June Arctic Ice Report

The extent of Arctic ice fell to a new wintertime low in March 2017. But springtime ice persisted and in June is hanging around the decadal average.

The first half of June this year’s extent was above the decadal average despite early melting in Bering and Okhotsk Seas,  Those two Pacific basins are now ice-free, typical for end of June.  Presently 2017 is tied with 2016 and 2007 about 200k km2 below average.  The recent drop was largely due to Hudson Bay going to open water in just ten days (images at Ten Days in Hudson Bay).

For the month, average extent in 2017 was 11M km2 compared to the the decadal average of 10.9M km2, ranking this year fifth since 2006.  SII 2017 average for June was 10.7M km2 and is presently showing 200k km2 less ice than MASIE does with its higher resolution.  During June more than 2M km2 ice extent was lost and presently stands at 65% of the March maximum.

The Table compares 2017 day 181 ice extents with the decadal average and 2007.

Region 2017181 Day 181
2017-Ave. 2007181 2017-2007
 (0) Northern_Hemisphere 9620537 9846173 -225636 9672969 -52433
 (1) Beaufort_Sea 855383 920779 -65397 939209 -83826
 (2) Chukchi_Sea 614011 743161 -129151 670088 -56077
 (3) East_Siberian_Sea 926510 1029639 -103129 901963 24547
 (4) Laptev_Sea 788796 734392 54403 658742 130053
 (5) Kara_Sea 585573 563477 22096 657478 -71904
 (6) Barents_Sea 177110 112663 64447 130101 47010
 (7) Greenland_Sea 575056 518393 56663 548399 26657
 (8) Baffin_Bay_Gulf_of_St._Lawrence 489797 497536 -7739 450461 39336
 (9) Canadian_Archipelago 775934 777916 -1982 773611 2323
 (10) Hudson_Bay 585228 705394 -120166 718441 -133212
 (11) Central_Arctic 3245272 3210630 34642 3218999 26273
 (12) Bering_Sea 0 11808 -11808 981 -981
 (13) Baltic_Sea 0 6 -6 0 0
 (14) Sea_of_Okhotsk 695 18917 -18222 2983 -2288

The pattern continues with seas on the Pacific side showing deficits to average, while Atlantic Arctic seas show surpluses.  Bering and Okhotsk averages are still 30k km2 higher but will soon disappear.  The noticeable deficits are in BCE (Beaufort, Chukchi and East Siberian) and in Hudson Bay.

Barents Sea demonstrates the surplus of 2017 sea ice extents inside the Arctic Circle.  The graph below shows Barents this year continues to be above average matching the record year of 2014.

The black line is average for the last 11 years.  2007 in purple appears close to an average year.  2014 had the highest annual extent in Barents Sea, due to higher and later maximums, holding onto ice during the summer, and recovering quickly.  In contrast, 2016 was the lowest annual extent, melting out early and recovering later.  2017 in blue started out way behind, but grew rapidly to reach average, and then persisted longer to exceed even 2014.  It may yet beat out 2014 as the highest in the last 11 years.
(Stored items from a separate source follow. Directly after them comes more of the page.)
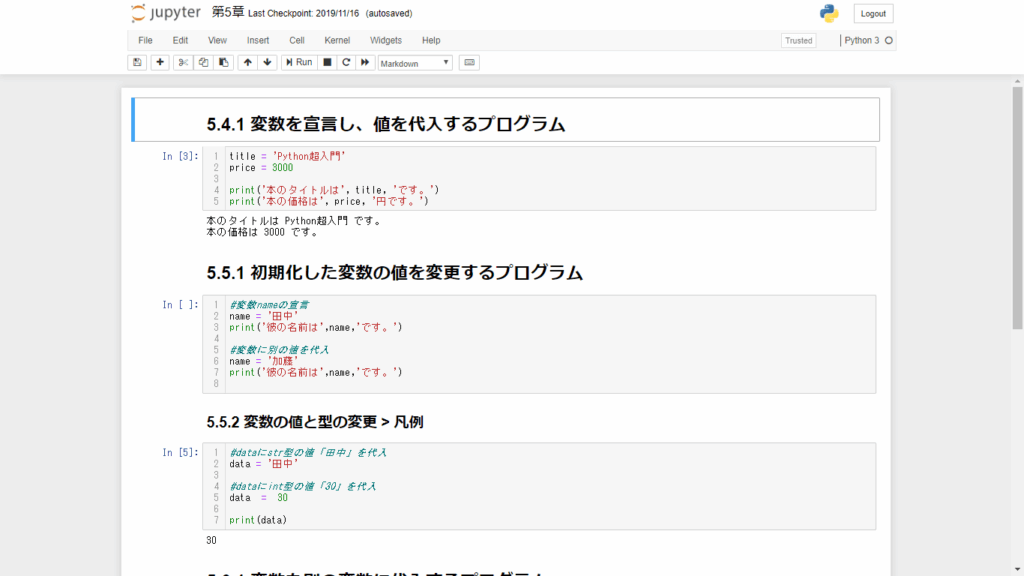Screen dimensions: 1024x576
Task: Open the Widgets menu
Action: (x=386, y=40)
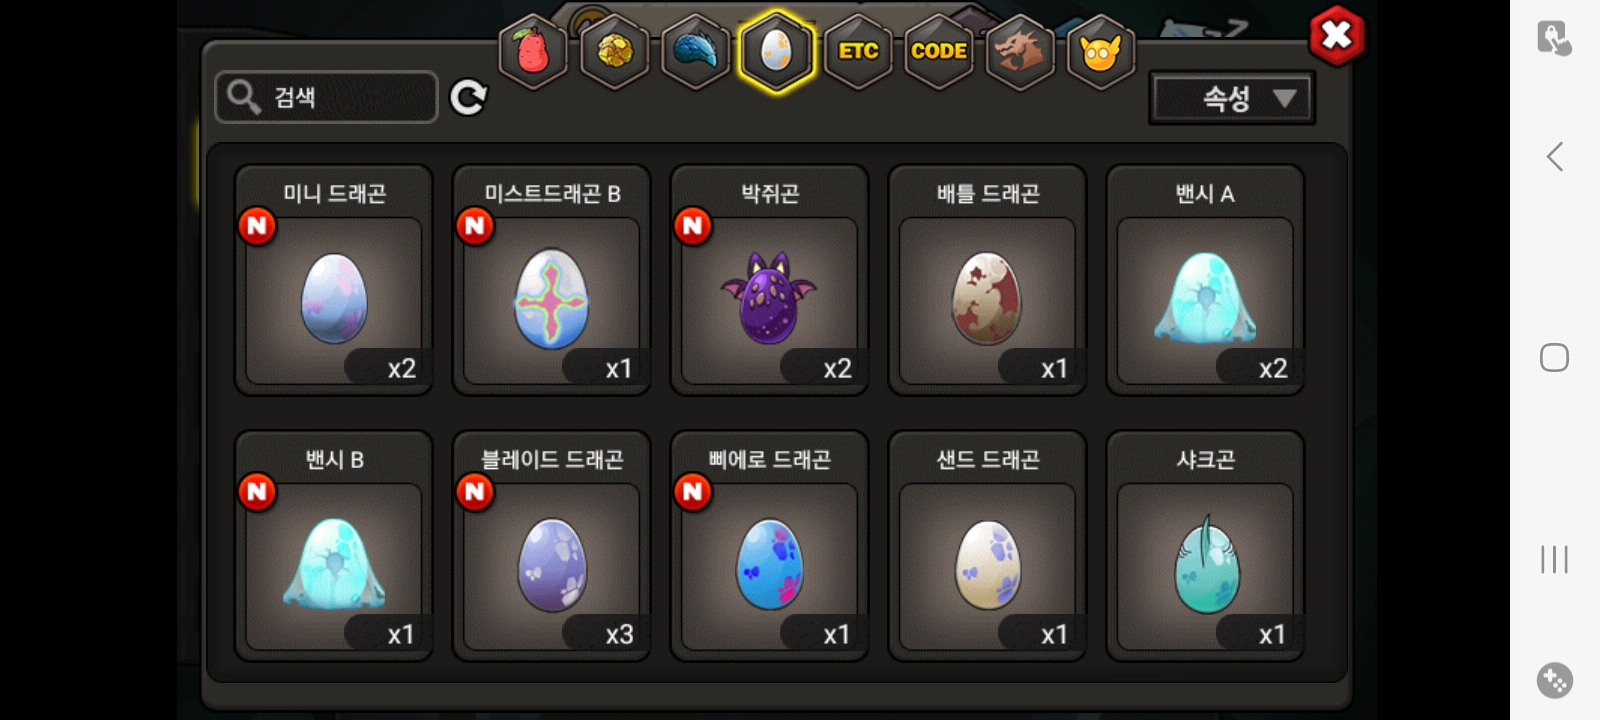
Task: Pick the 배틀 드래곤 egg card
Action: point(988,280)
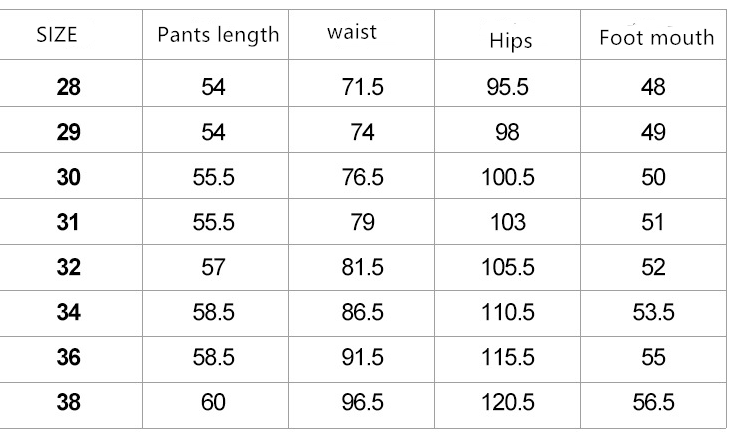Image resolution: width=744 pixels, height=432 pixels.
Task: Select the Pants length column header
Action: tap(218, 35)
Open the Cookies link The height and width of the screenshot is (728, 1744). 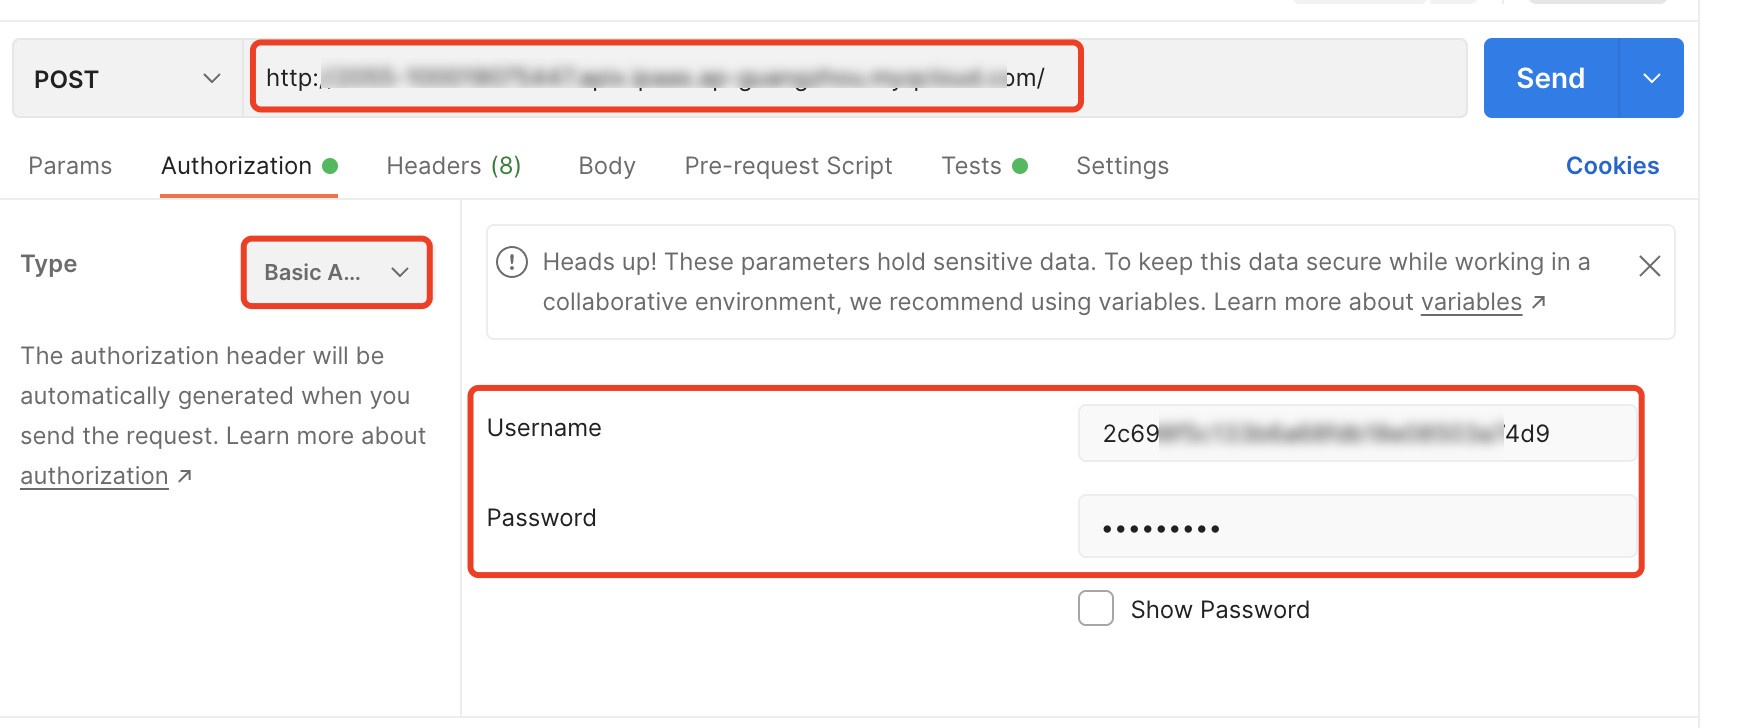(x=1612, y=166)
For more on why Barents Sea matters see Barents Icicles



  1. Hifast · July 3, 2017

    Reblogged this on Climate Collections.


  2. angech · July 6, 2017

    Not happy. Is there a site which gives the daily Arctic sea ice extent gain or loss in easily readable figures?
    Are there other signs of slowing melt?


    • Ron Clutz · July 6, 2017

      Sorry to hear of your unhappiness. Is the graph above not easily readable? The melt, or more precisely the compacting and melting to reduce ice extents is proceeding as usual in summertime. At the moment 2017 is running about 2 days ahead of average. It remains to be seen how starting with a lower maximum will play out in September.


  3. angech · July 10, 2017

    Graph fine, just wanting some more obvious slowing in extent loss and piomas reversal. Ah well, all things come to those who wait.


    • Ron Clutz · July 10, 2017

      Thanks for clarifying. I put up another update for July 10 arctic ice. It may be obvious that for me it is all about where we end up relative to 2007. Multiyear ice flushed out through the Fram strait around 1998 causing a decade of sharp decline, (the “death spiral”) stabilizing in 2007. Now we have a plateau (2012 was an anomaly due to the Great Arctic Cyclone). Will it continue, recover or decline? That is why I watch.